**Exercise:**
Please copy the rows below, replacing every "magnifier" with "magnifying glass" and keeping everything else the same.

**Given records:**
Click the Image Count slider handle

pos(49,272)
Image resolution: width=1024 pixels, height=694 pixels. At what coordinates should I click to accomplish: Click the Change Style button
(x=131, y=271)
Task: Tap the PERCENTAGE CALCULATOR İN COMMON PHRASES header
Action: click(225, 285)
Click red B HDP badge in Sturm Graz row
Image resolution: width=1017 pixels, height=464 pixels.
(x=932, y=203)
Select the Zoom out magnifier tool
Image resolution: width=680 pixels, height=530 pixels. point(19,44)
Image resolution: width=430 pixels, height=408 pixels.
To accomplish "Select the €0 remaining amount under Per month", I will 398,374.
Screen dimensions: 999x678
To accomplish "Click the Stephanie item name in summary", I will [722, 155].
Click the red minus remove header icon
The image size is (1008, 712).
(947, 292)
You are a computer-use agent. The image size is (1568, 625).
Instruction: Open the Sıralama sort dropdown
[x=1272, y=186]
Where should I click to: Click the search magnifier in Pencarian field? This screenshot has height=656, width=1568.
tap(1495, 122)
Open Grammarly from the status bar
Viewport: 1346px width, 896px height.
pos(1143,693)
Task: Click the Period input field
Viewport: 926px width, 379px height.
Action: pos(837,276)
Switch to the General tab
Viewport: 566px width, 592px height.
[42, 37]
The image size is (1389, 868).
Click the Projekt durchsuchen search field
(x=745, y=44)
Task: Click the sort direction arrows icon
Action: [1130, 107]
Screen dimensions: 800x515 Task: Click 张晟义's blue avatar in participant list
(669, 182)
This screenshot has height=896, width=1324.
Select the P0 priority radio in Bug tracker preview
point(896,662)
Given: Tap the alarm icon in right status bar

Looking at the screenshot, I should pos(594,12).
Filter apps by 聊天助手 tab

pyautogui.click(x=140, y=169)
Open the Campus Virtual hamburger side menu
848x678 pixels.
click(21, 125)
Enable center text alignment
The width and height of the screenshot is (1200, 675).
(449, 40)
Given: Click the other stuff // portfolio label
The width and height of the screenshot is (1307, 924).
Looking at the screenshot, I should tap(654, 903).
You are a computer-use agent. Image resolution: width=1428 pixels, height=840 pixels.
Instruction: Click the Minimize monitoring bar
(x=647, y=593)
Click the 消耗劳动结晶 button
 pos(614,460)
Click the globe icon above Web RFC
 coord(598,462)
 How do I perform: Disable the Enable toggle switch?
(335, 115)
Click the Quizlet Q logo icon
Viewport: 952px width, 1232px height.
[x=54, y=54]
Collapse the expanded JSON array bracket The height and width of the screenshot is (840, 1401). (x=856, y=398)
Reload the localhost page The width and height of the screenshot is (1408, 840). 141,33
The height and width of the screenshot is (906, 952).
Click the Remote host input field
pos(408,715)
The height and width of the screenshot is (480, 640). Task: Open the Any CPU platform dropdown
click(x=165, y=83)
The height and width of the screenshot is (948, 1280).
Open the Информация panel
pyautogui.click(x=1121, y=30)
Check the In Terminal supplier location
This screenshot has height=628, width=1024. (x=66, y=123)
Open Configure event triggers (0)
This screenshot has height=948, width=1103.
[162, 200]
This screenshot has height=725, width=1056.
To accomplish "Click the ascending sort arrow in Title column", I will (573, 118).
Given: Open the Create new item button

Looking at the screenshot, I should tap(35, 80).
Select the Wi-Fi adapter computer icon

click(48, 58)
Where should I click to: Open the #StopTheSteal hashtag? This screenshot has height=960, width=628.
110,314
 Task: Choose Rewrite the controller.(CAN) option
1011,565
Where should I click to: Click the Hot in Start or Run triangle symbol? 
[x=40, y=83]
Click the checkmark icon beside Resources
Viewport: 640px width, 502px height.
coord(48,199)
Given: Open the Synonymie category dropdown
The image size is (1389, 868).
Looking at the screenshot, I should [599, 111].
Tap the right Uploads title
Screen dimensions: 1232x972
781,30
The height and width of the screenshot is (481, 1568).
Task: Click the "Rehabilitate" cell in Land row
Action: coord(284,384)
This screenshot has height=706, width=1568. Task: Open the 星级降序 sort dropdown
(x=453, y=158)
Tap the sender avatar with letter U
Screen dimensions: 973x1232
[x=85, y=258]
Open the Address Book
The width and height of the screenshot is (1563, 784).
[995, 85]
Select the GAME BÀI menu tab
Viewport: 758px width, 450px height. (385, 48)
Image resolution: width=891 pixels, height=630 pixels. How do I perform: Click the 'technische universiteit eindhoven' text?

**Written response:**
Click the Image Count slider handle

pos(49,272)
Image resolution: width=1024 pixels, height=694 pixels. At what coordinates should I click to accomplish: Click the Change Style button
(x=131, y=271)
Task: Tap the PERCENTAGE CALCULATOR İN COMMON PHRASES header
Action: click(225, 285)
Click red B HDP badge in Sturm Graz row
Image resolution: width=1017 pixels, height=464 pixels.
(x=932, y=203)
Select the Zoom out magnifying glass tool
Image resolution: width=680 pixels, height=530 pixels. point(19,44)
Image resolution: width=430 pixels, height=408 pixels.
To accomplish "Select the €0 remaining amount under Per month", I will 398,374.
Screen dimensions: 999x678
To accomplish "Click the Stephanie item name in summary", I will [722, 155].
Click the red minus remove header icon
The image size is (1008, 712).
(947, 292)
You are a computer-use agent. The image size is (1568, 625).
Instruction: Open the Sıralama sort dropdown
[x=1272, y=186]
Where should I click to: Click the search magnifying glass in Pencarian field? This screenshot has height=656, width=1568.
tap(1495, 122)
Open Grammarly from the status bar
Viewport: 1346px width, 896px height.
pos(1143,693)
Task: Click the Period input field
Viewport: 926px width, 379px height.
Action: pos(837,276)
Switch to the General tab
Viewport: 566px width, 592px height.
[42, 37]
The image size is (1389, 868).
Click the Projekt durchsuchen search field
(x=745, y=44)
Task: Click the sort direction arrows icon
Action: [1130, 107]
Screen dimensions: 800x515 Task: Click 张晟义's blue avatar in participant list
(669, 182)
This screenshot has height=896, width=1324.
Select the P0 priority radio in Bug tracker preview
point(896,662)
Given: Tap the alarm icon in right status bar

Looking at the screenshot, I should pos(594,12).
Filter apps by 聊天助手 tab

pyautogui.click(x=140, y=169)
Open the Campus Virtual hamburger side menu
848x678 pixels.
click(21, 125)
Enable center text alignment
The width and height of the screenshot is (1200, 675).
(449, 40)
Given: Click the other stuff // portfolio label
The width and height of the screenshot is (1307, 924).
Looking at the screenshot, I should tap(654, 903).
You are a computer-use agent. Image resolution: width=1428 pixels, height=840 pixels.
Instruction: Click the Minimize monitoring bar
(x=647, y=593)
Click the 消耗劳动结晶 button
 pos(614,460)
Click the globe icon above Web RFC
 coord(598,462)
 How do I perform: Disable the Enable toggle switch?
(335, 115)
Click the Quizlet Q logo icon
Viewport: 952px width, 1232px height.
[x=54, y=54]
Collapse the expanded JSON array bracket The height and width of the screenshot is (840, 1401). (x=856, y=398)
Reload the localhost page The width and height of the screenshot is (1408, 840). 141,33
The height and width of the screenshot is (906, 952).
Click the Remote host input field
pos(408,715)
The height and width of the screenshot is (480, 640). Task: Open the Any CPU platform dropdown
click(x=165, y=83)
The height and width of the screenshot is (948, 1280).
Open the Информация panel
pyautogui.click(x=1121, y=30)
Check the In Terminal supplier location
This screenshot has height=628, width=1024. (x=66, y=123)
Open Configure event triggers (0)
This screenshot has height=948, width=1103.
[162, 200]
This screenshot has height=725, width=1056.
To accomplish "Click the ascending sort arrow in Title column", I will (573, 118).
Given: Open the Create new item button

Looking at the screenshot, I should tap(35, 80).
Select the Wi-Fi adapter computer icon

click(48, 58)
Where should I click to: Open the #StopTheSteal hashtag? This screenshot has height=960, width=628.
110,314
 Task: Choose Rewrite the controller.(CAN) option
1011,565
Where should I click to: Click the Hot in Start or Run triangle symbol? 
[x=40, y=83]
Click the checkmark icon beside Resources
Viewport: 640px width, 502px height.
coord(48,199)
Given: Open the Synonymie category dropdown
The image size is (1389, 868).
Looking at the screenshot, I should [599, 111].
Tap the right Uploads title
Screen dimensions: 1232x972
781,30
The height and width of the screenshot is (481, 1568).
Task: Click the "Rehabilitate" cell in Land row
Action: coord(284,384)
This screenshot has height=706, width=1568. Task: Open the 星级降序 sort dropdown
(x=453, y=158)
Tap the sender avatar with letter U
Screen dimensions: 973x1232
[x=85, y=258]
Open the Address Book
The width and height of the screenshot is (1563, 784).
[995, 85]
Select the GAME BÀI menu tab
Viewport: 758px width, 450px height. (385, 48)
Image resolution: width=891 pixels, height=630 pixels. How do I perform: Click the 'technische universiteit eindhoven' text?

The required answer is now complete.